Still, she welcomed the respite, and she certainly could use the shower, she thought. At least they didn’t seem to think that this complex was in any danger. Otherwise, the whole thing would have lifted off the moment they were all safely docked.
Still, as she made her way to her quarters, she couldn’t help but wonder how safe those colonists had felt where they were, apparently until the very last minutes.
Maybe, she thought, I’m not going to be able to sleep all that well after all…
Later, a bit refreshed, having eaten something, sitting there with a cup of coffee and under some powerful muscle relaxers from the dispensary, she was better prepared to at least join with the rest of the team in deciding what came next.
The entire ground party was there, which was most of the salvage crew. There was Jerry, smoking one of those foul things he liked without regard for who else had to breathe it; Achmed, eating a pastry; and Sark, looking like he’d just climbed out of his suit and with a three-day growth of beard, slumped in a big oval chair with his eyes closed. Lucky Cross had on nothing more than a robe and sandals and was drinking very strong-looking stuff. Cross was the only person Queson had ever known who mixed powerful alcoholic drinks by color. This one was a pastel blue. It was in a beer mug, and she wasn’t exactly sipping it when she drank, either.
Five people in the whole ground salvage crew, but this five was all that was needed to handle even a major demolition and recovery like the colony back over the desert and against the cliffs.
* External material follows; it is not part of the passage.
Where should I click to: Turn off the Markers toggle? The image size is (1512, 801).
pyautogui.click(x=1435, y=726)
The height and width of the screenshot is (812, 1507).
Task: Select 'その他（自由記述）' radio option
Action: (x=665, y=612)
Once these big machines went to work, you only had to make sure they were doing what they were told to do.
Randi looked over at Cross. “Okay, Lucky, did you see what Jerry thinks he might have seen but won’t tell us about?”
“Nope. Too busy battling those fucking winds to pay much attention to suit monitors. What did he think he saw, anyway?”
“As I said, he wouldn’t tell me. There’s no playback here?”
“Nope. It’s all up top at that moment. So, Jerry, you want to tell us about it or keep us in suspense?”
“Yeah, Nagel,” Achmed rumbled. “What the devil could scare you, anyway?”
Nagel reached over, picked up his beer, and swigged it, downing maybe half a liter before he paused. Then he gave a loud, ugly belch.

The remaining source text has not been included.